• Apple is serious in its push for AR
  • A patent reveals that the company considered creating a head-worn projector for augmented reality purposes
  • The system removes the need for AR smartglasses

Apple considered creating smart projectors to produce augmented reality experiences, a newly granted patent reveals. Such projectors can be mounted on stands or can be worn and taken anywhere the user wants.

In the patent titled “Method of and system for projecting digital information on a real object in a real environment,” inventors from Apple describe a system designed to project augmented reality images onto real-world surfaces and objects to provide AR experiences to users.

The patent is highly technical, but it basically describes the use of a camera to capture information about the real world and a projector that will project images onto various objects to provide users with the same kind of AR imagery that can be expected from a pair of AR smartglasses.

The inventors propose different embodiments. One certain embodiment involves placing the camera and the projector side by side in a rigid stand.

The devices will be set in such a way that both of them are facing the same direction. The camera will capture environment data and pass it to the system, which will then determine which images the projector will project onto real-world objects.

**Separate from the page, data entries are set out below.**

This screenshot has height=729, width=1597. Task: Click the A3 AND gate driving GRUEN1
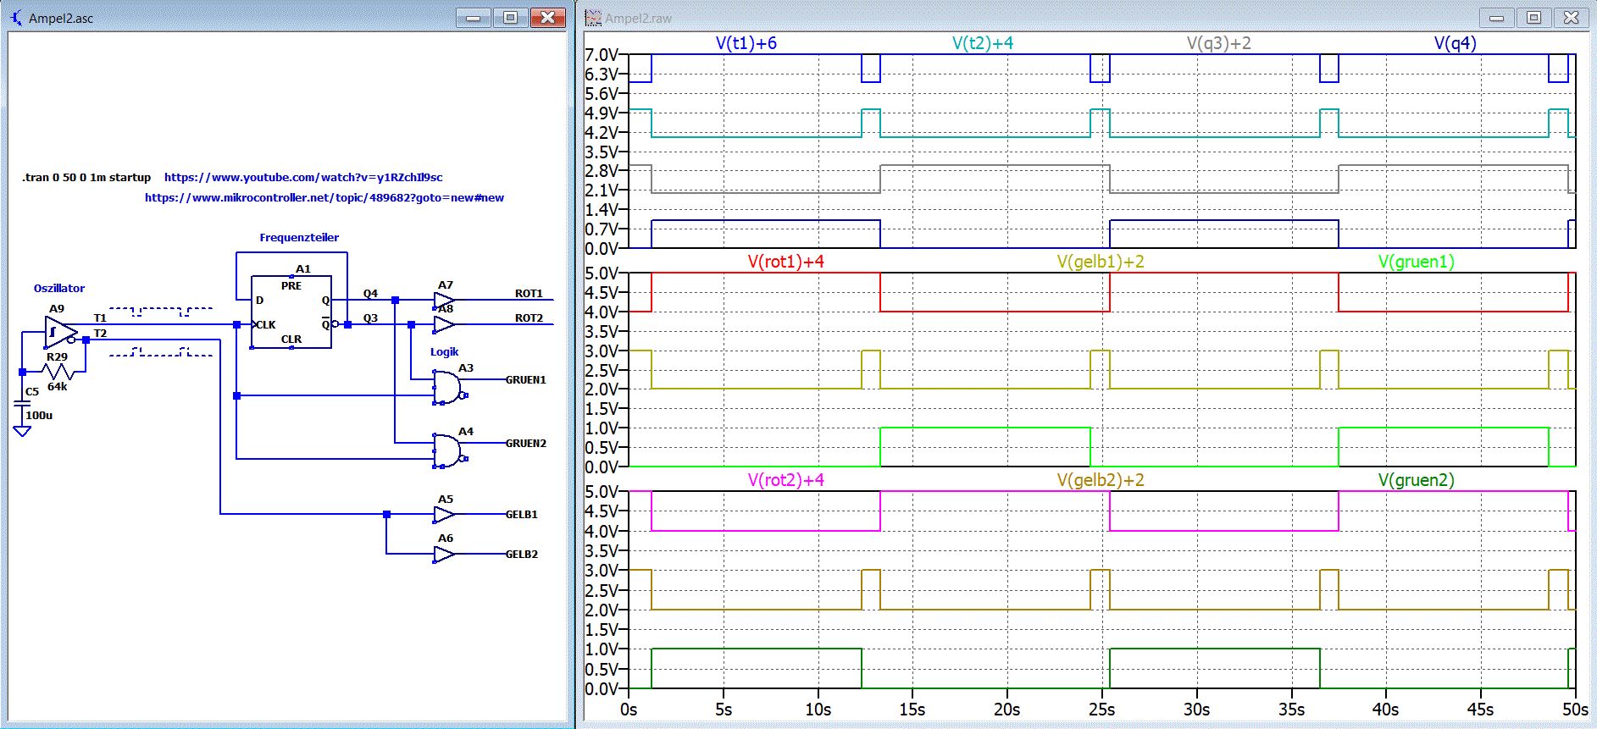446,387
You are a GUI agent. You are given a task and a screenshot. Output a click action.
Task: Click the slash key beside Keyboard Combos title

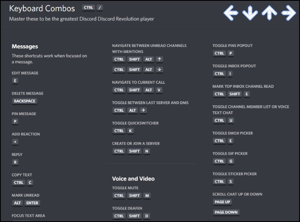[x=100, y=8]
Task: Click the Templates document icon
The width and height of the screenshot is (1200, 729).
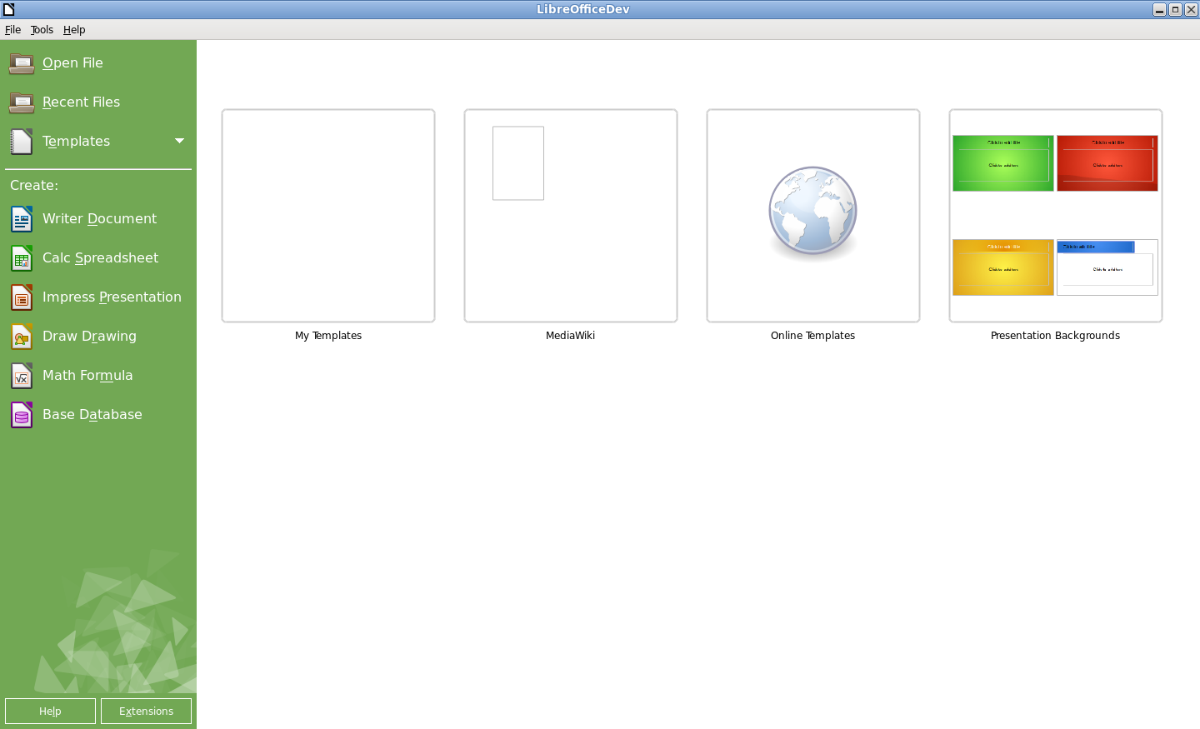Action: (x=22, y=142)
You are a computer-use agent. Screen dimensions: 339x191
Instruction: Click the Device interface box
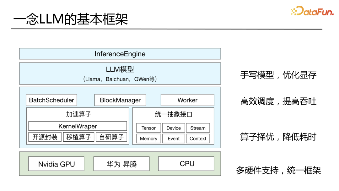[173, 128]
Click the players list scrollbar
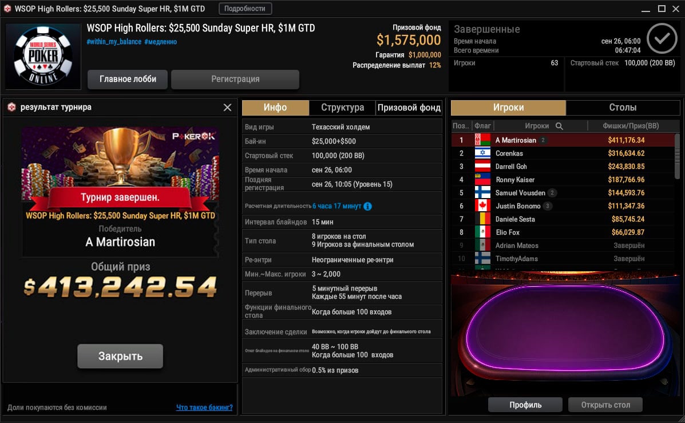The width and height of the screenshot is (685, 423). (677, 156)
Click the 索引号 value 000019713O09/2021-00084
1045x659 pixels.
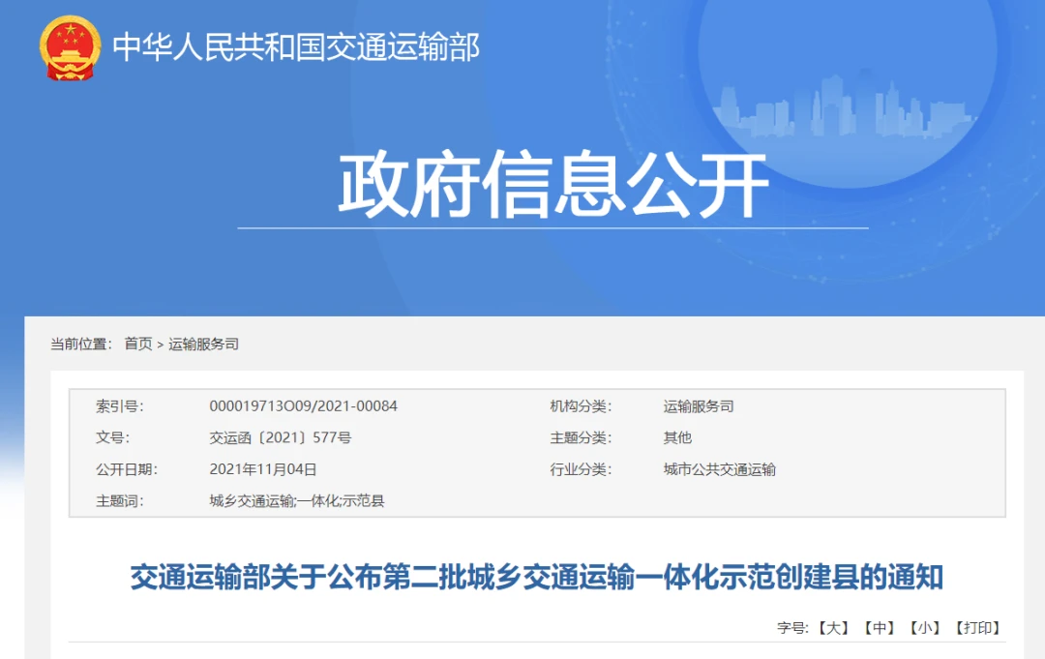pyautogui.click(x=304, y=406)
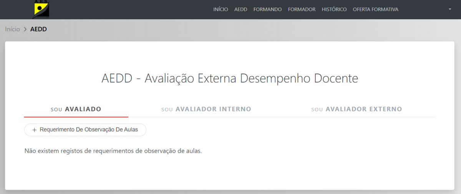Switch to the Sou Avaliador Externo tab
The height and width of the screenshot is (194, 461).
tap(357, 109)
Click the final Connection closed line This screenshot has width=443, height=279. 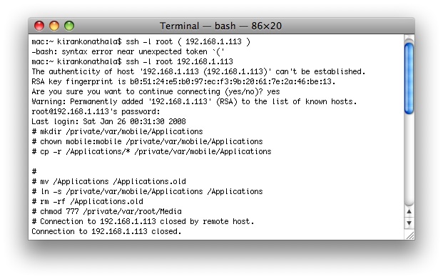pos(106,231)
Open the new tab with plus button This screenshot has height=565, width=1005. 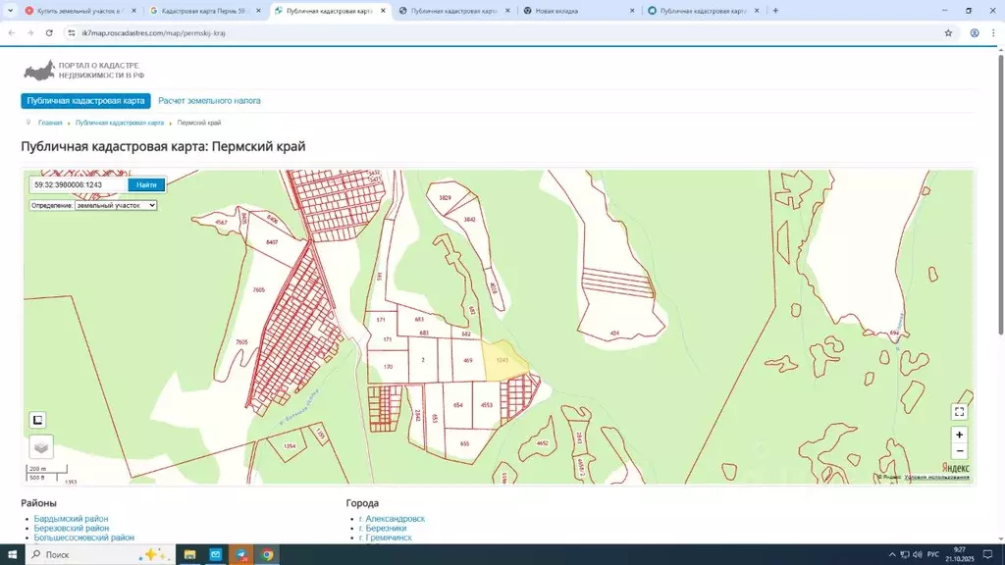pos(775,11)
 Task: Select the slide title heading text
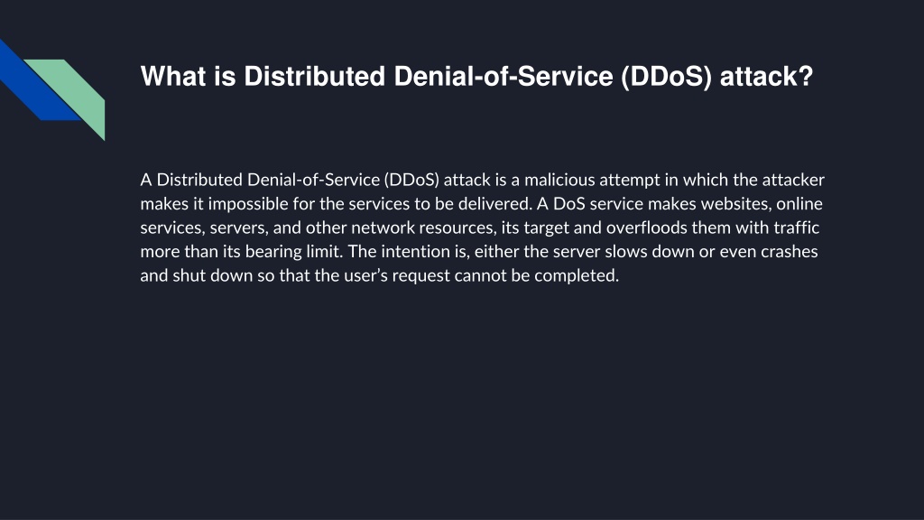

Apple projector FIG. 2 shows another exemplary system setup according to an aspect of the invention where a RGB-D camera system and a visible light projector are rigidly coupled with each other. Photo: Apple/USPTO

Another embodiment involves using a wearable projector, specially designed so that users can wear them and bring them anywhere they want. Patent illustrations show that this device is intended to be worn on the user's head.

Apple headworn projector FIG. 6 shows an exemplary head-mounted device including a visible light projector and a RGB-D camera system which may be used according to aspects of the invention, Photo: Apple/USPTO

AR sans AR glasses

The technology described in the patent is meant to provide users with augmented reality experiences without the need for a pair of smartglasses.

AR smartglasses add computer-generated (CG) objects into real-world environments by placing them in the lenses where the user is looking through. The lenses allow the user to see the real world in front, and the AR smartglasses add CG elements to that environment simply by projecting or showing them on the lenses themselves.

The patented technology mentioned above, on the other hand, projects AR imagery onto real-world objects. To make the imagery look more realistic, the camera will capture spatial details so as to determine the distances between surfaces and objects. This data will then be used in creating and projecting AR images.

The inventors noted that this technology can have many applications. It can be used in industries such as car manufacturing or shoe designing.

The technology also has smaller-scale uses such as computer user interface development and cases where information needs to be displayed over certain items and surfaces.